### HOW TO COMPLETE THIS TASK
What's needed is an exact copy of the lines from the one that contains "Task: Open the calendar date picker icon" to the end of the data below, leaving the pictures out.

━━━ RAW DATA ━━━

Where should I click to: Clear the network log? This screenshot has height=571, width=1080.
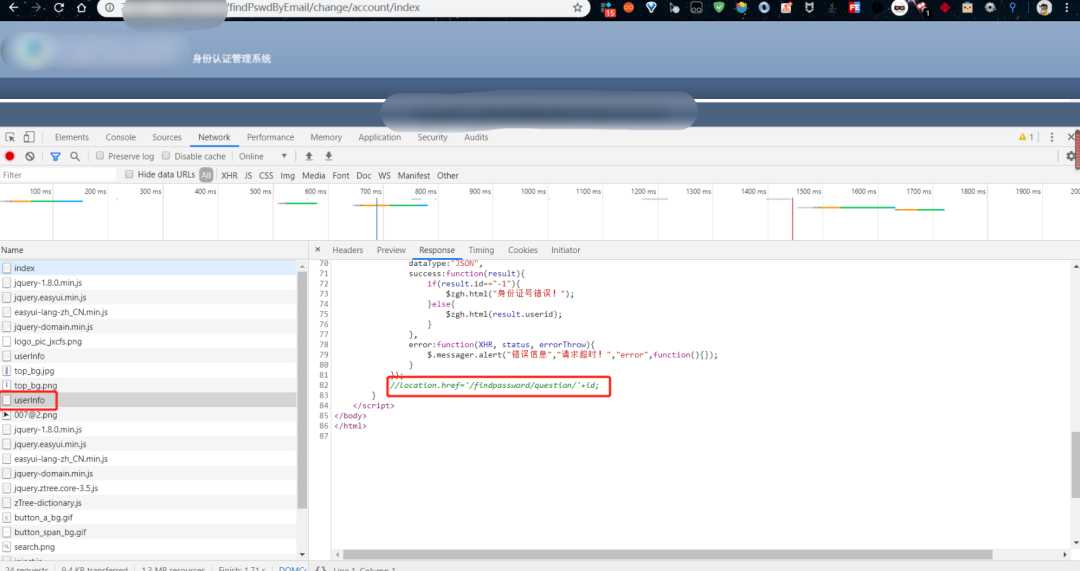(x=30, y=156)
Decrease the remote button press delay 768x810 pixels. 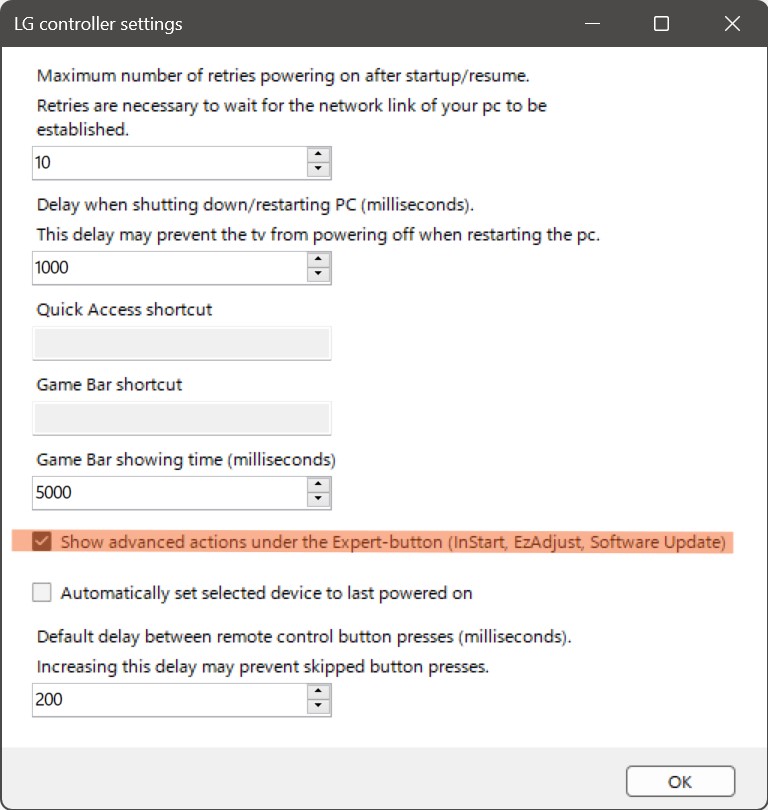click(318, 707)
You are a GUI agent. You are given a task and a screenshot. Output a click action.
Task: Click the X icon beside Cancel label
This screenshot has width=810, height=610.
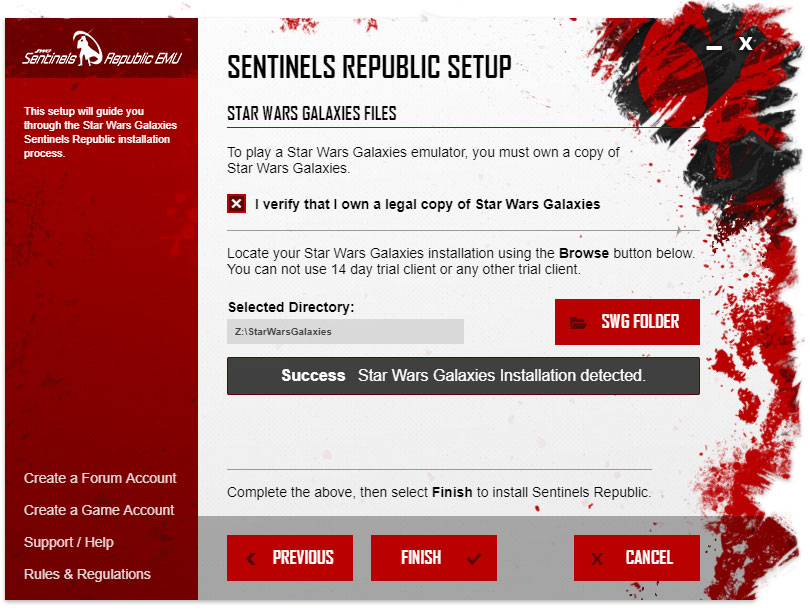pos(597,558)
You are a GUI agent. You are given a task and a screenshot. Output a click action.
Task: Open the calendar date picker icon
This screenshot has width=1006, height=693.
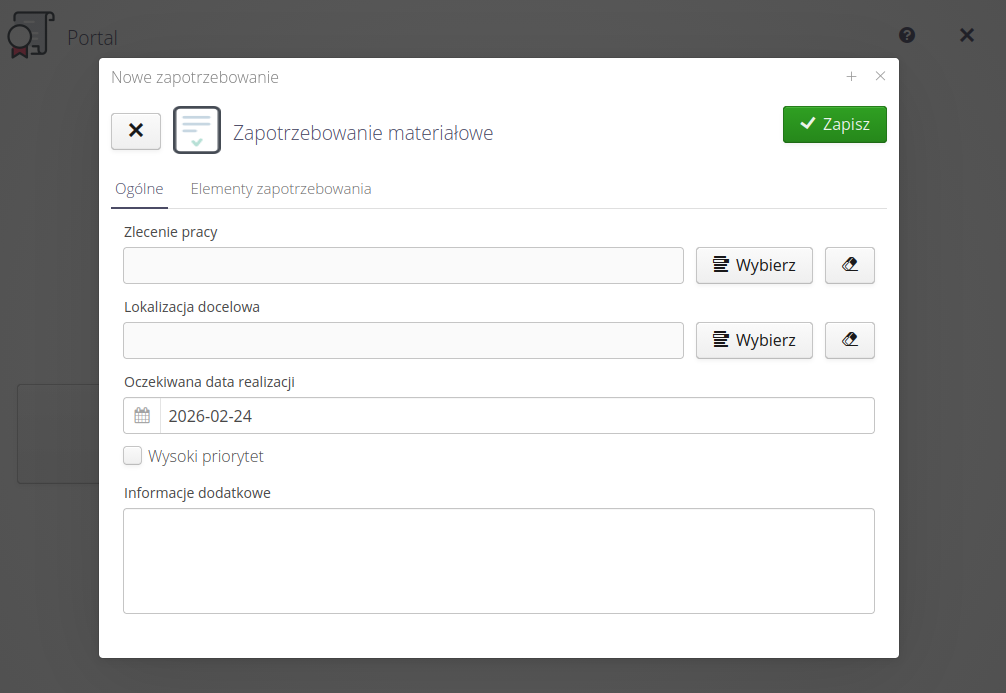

━━━

### OUTPUT OF THE EXERCISE
Task: Open the calendar date picker icon
This screenshot has width=1006, height=693.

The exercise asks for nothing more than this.